> _The task_:
Lines from the one holding "You are a GUI" through the end of the entries, inclusive, form the whole output; reproduce them exactly and omit pictures.

> _Data supplied_:
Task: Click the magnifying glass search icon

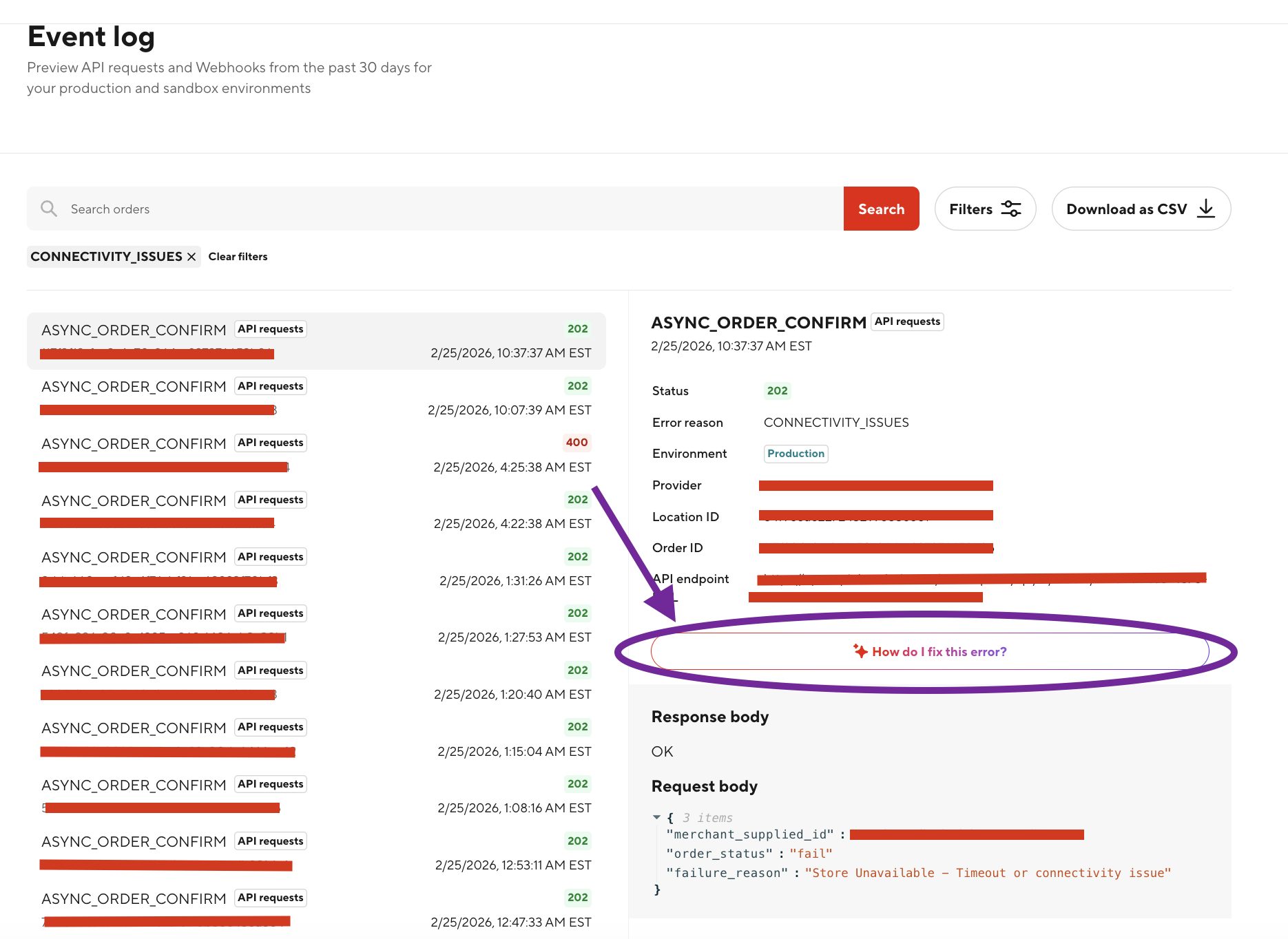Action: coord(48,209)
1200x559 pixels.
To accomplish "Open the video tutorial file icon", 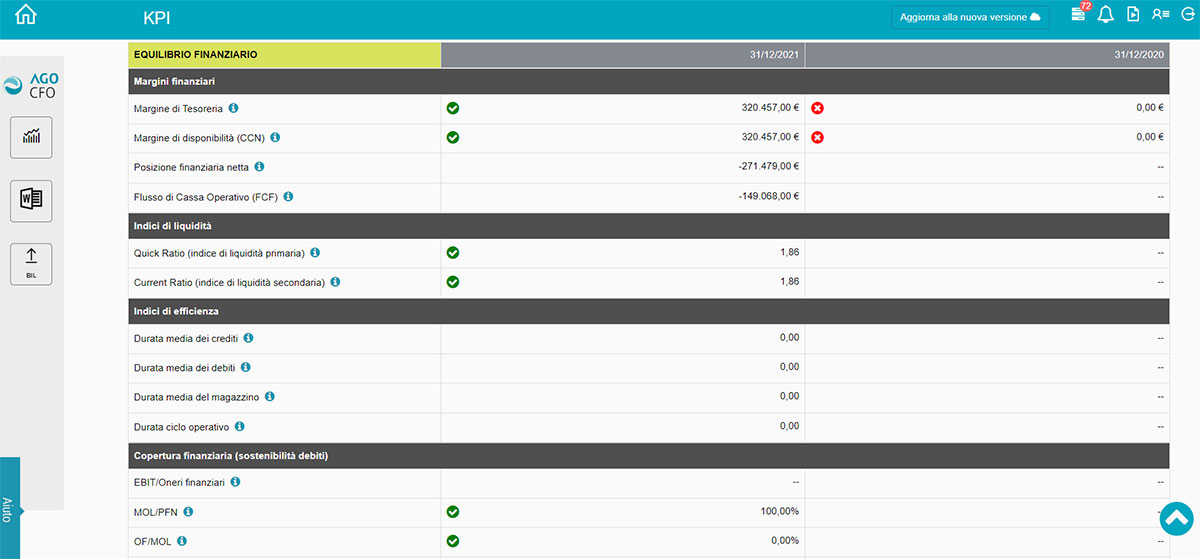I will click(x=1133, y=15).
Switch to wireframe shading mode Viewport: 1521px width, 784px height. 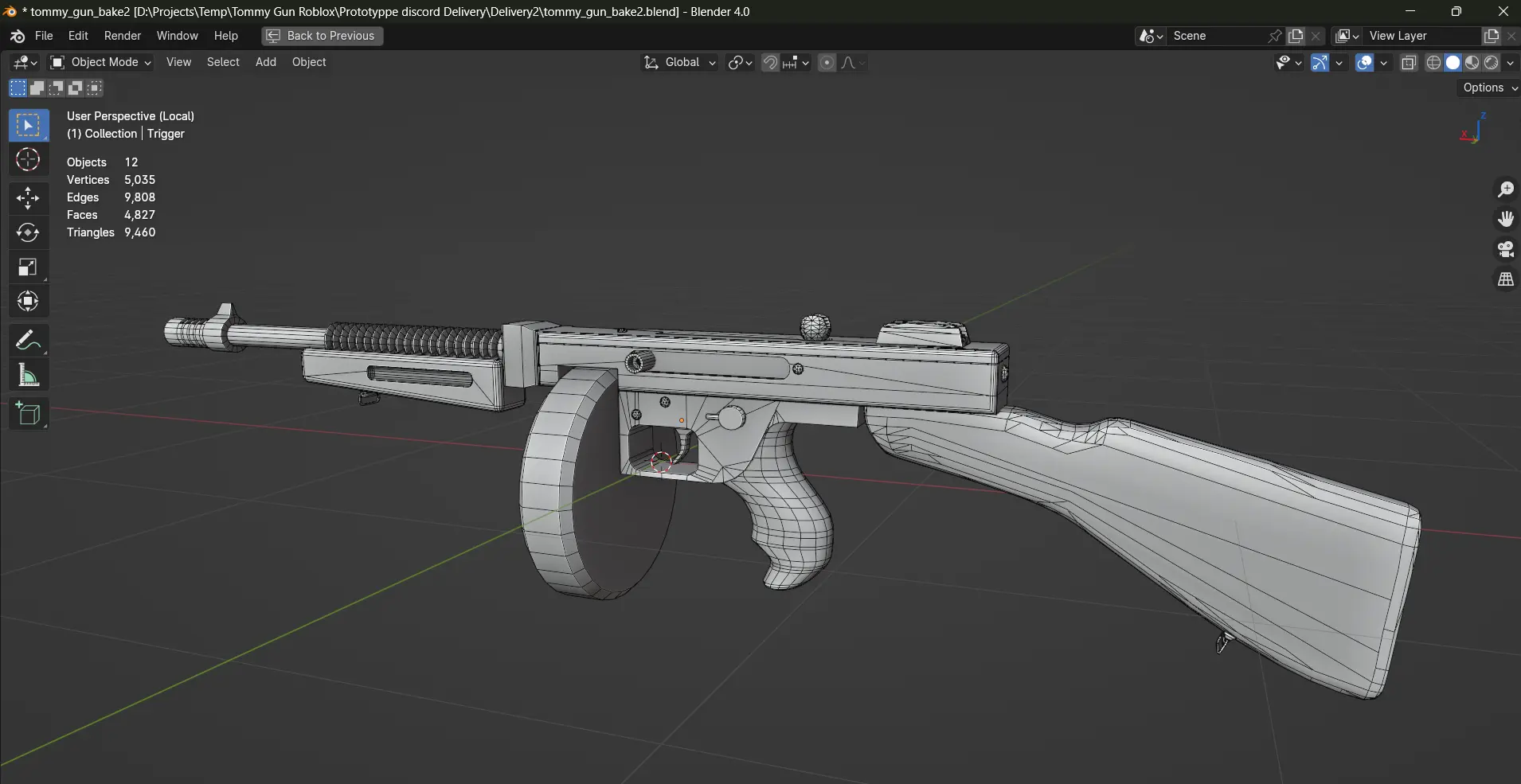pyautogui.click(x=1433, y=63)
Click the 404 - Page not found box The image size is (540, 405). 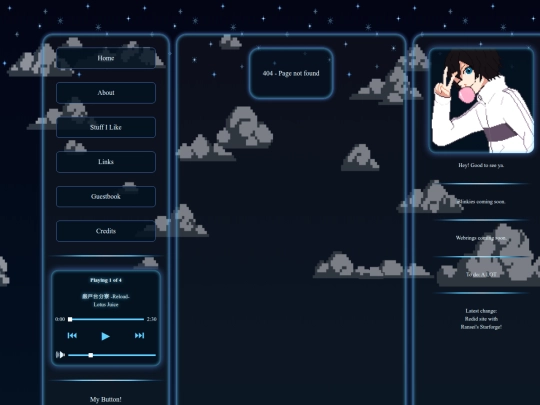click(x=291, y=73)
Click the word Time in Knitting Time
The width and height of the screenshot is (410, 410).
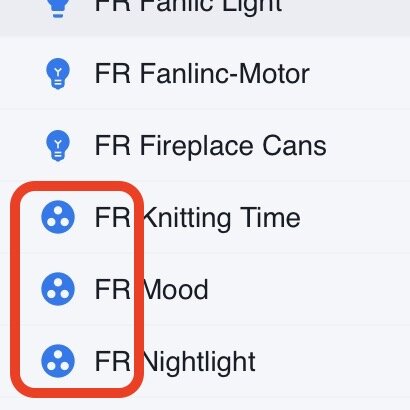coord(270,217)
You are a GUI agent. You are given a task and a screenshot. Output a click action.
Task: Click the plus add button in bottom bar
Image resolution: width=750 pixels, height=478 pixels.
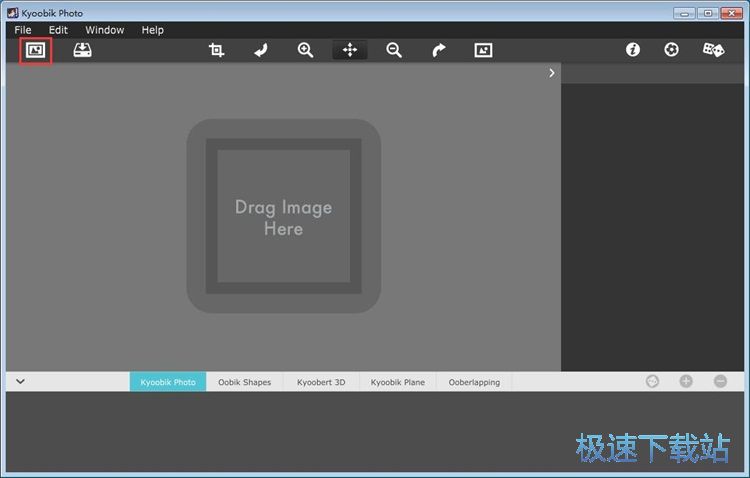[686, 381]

> _Response area_:
You are a GUI agent. You are given a task and a screenshot. Output a click action.
Task: Click the plus add button in bottom bar
Image resolution: width=750 pixels, height=478 pixels.
[686, 381]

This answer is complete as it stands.